The 1983 McDonald's All-American Boys Game was an All-star basketball game played on Saturday, April 9, 1983 at the Omni Coliseum in Atlanta, Georgia. The game's rosters featured the best and most highly recruited high school boys graduating in 1983. The game was the 6th annual version of the McDonald's All-American Game first played in 1978.

1983 game
The East team could count on the two top guards from the state of New York: Kenny Smith and Dwayne "Pearl" Washington, and also had several of the top 10 players of the class. The West had top-ranked forward Winston Bennett and center Joe Wolf. The East dominated the first half and at halftime led the score 73 to 62. The West came back during the second half, guided by two Kentucky commits: James Blackmon and Winston Bennett. With 4:31 remaining, the West was still 11 points behind, but an 11-0 run tied the score.

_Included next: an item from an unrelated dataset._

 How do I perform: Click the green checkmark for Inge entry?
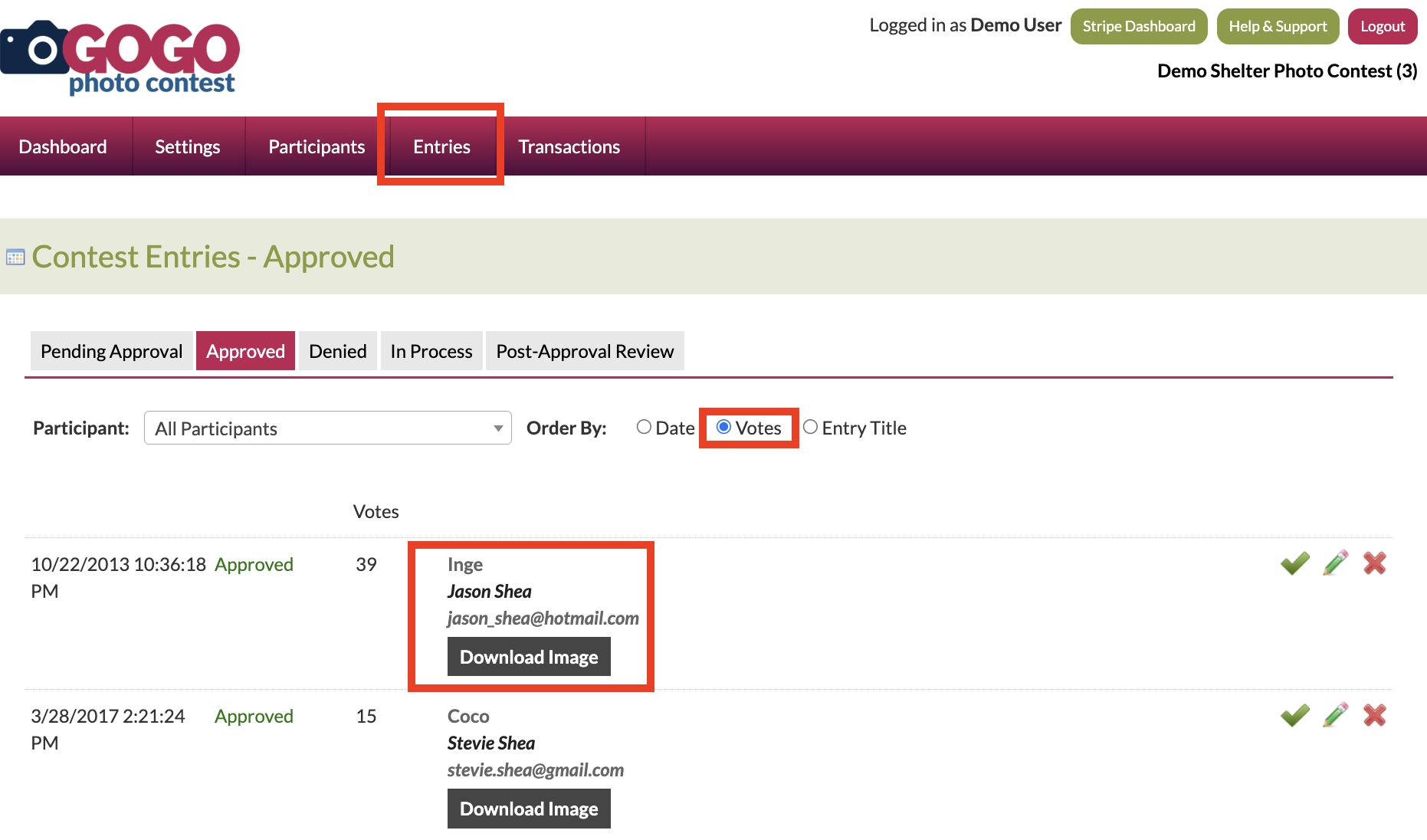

The decisive layup was scored by Blackmon with 9 seconds remaining on the clock: Dwayne Washington scored a layup with 1 second left, but the officials called a charge and the basket did not count. The West won the game 115 to 113: Washington (11 points and 8 assists) was named MVP together with Bennett, who scored 21 points. Other players who had good performances were Tom Sheehey (the top scorer of the game with 22 points), Blackmon (21 points), Bruce Dalrymple (16) and Michael Smith (15). Of the 25 players, 12 went on to play at least 1 game in the NBA.

East roster

West roster

Coaches
The East team was coached by:
 Head Coach Buddy Gardler of Cardinal O'Hara High School (Philadelphia, Pennsylvania)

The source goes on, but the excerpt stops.